My suggestion is that we approach gun purchases the same way we approach trophy hunting. When we first started out, we just wanted to “get one.” Then, as we became more proficient, we were no longer satisfied with just filling our tag, we wanted more of a challenge, even to the point of going home empty handed if we couldn’t find an animal that met our minimum requirements. So, how about buying a gun the same way?
Say, for example, we are convinced that we just have to have a scoped lever action in a hard hitting, flat shooting caliber. Rather than laying down the cash for a new .308 Marlin Express, instead look for a 99 Savage in .308 Winchester. The .308 Winchester is universally available, in any loading you want, and cheaper than the .308 Marlin Express. Moreover, it is guaranteed to be available as long as ammunition is still sold to the public.
Here is where the trophy part comes in. The .308 Winchester came out in 1952 and Savage chambered the 99 for it about 1955. Problem is, starting about 1960, Savage started getting cheap with their rifles. The brass rotary magazine turned to aluminum and the cartridge counter went away. Then the rotary magazine became a clip and the walnut stock with the elegant Schnabel fore end turned into clunky, stamped, hardwood. The .308 was chambered throughout this time, but only the pre-1960’s guns are trophies. Here’s the challenge: find a .308 Model 99 Savage made before 1960 in excellent condition and then top it with a used Leupold scope (this still carries the unconditional lifetime warranty), all for less than $500.00.
It is not going to be easy. A quick perusal of the internet will show you that $500.00 is pretty cheap for a good pre-’60 Model 99 Savage, without the scope. However, you didn’t expect to bag a trophy sitting on your butt in front of your computer, did you? Go out and beat the bushes. Annoy your friends by constantly telling them about your quest, to the point where they will help you scout just to rid you of your obsession.
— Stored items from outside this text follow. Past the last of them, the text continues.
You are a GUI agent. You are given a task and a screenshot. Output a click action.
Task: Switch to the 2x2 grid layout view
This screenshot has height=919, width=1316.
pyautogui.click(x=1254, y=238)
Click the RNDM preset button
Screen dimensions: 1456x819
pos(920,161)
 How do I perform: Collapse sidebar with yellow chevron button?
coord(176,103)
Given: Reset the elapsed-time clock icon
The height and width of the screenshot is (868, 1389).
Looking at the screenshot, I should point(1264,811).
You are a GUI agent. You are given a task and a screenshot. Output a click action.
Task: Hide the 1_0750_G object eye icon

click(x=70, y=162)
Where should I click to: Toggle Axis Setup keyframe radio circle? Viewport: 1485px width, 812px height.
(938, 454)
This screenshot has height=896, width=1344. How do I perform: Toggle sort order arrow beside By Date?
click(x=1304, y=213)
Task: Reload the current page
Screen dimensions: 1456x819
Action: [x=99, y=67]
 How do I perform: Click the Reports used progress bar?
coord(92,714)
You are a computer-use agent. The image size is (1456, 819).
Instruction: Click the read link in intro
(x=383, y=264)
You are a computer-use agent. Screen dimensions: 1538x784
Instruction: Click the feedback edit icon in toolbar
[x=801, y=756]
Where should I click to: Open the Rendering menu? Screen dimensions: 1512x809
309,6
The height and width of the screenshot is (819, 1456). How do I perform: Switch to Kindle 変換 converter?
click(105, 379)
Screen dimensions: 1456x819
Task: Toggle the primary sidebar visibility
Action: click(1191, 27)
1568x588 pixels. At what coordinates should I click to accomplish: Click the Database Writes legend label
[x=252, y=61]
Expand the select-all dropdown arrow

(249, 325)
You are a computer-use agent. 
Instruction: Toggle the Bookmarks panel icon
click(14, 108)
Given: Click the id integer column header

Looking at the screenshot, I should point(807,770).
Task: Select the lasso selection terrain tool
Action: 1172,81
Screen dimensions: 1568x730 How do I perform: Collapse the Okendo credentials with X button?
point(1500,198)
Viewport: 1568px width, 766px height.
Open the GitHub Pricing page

Do not settle for less than a trophy. Any fool can lay down a plastic card for a new gun at Ganderblast Sports Warehouse. You are not one of those. Do your research. Go to the savage99.com site and familiarize yourself with the pre ’60 models. Learn the serial numbers so you can instantly identify the manufacture date. Focus. Narrow down your search to just one gun. As you hunt, you will see guns that no one else does. Know their value. Buy them at a good price and sell them at a profit. Keep track of the profit and set yourself the goal of purchasing, or trading for, the exact gun of your dreams.
Not interested in a Model 99 Savage? Feel free to insert the gun of your choice. How ‘bout an original Model 77 Ruger, back when they had good, adjustable triggers and a convenient, quiet, tang safety. Or a pre-’64 Model 70 Winchester? Maybe a custom gun built on a Mauser 98 action in your favorite cartridge, or a Winchester rifle and a Colt revolver in the same caliber? Just be sure that it is special and stocked with quality walnut. Set your sights high. Any gun that still functions perfectly after 40 years or so is a good bet to continue that way for a long time. It will probably also be chambered for a cartridge that does what it is supposed to do without a lot of slick marketing.
You get the picture. Unless I miss my guess, the economy is not going to get better for a long time. A new gun is instantly worth 25% less than you paid for it the minute you walk out the door. A classic firearm, from the days before the bean counters and marketing people took over the gun companies, is worth a little more than you paid for it, every minute you own it. It is money in the bank, at interest, that is not dependant on the Federal Reserve System. Good Luck and Good Hunting!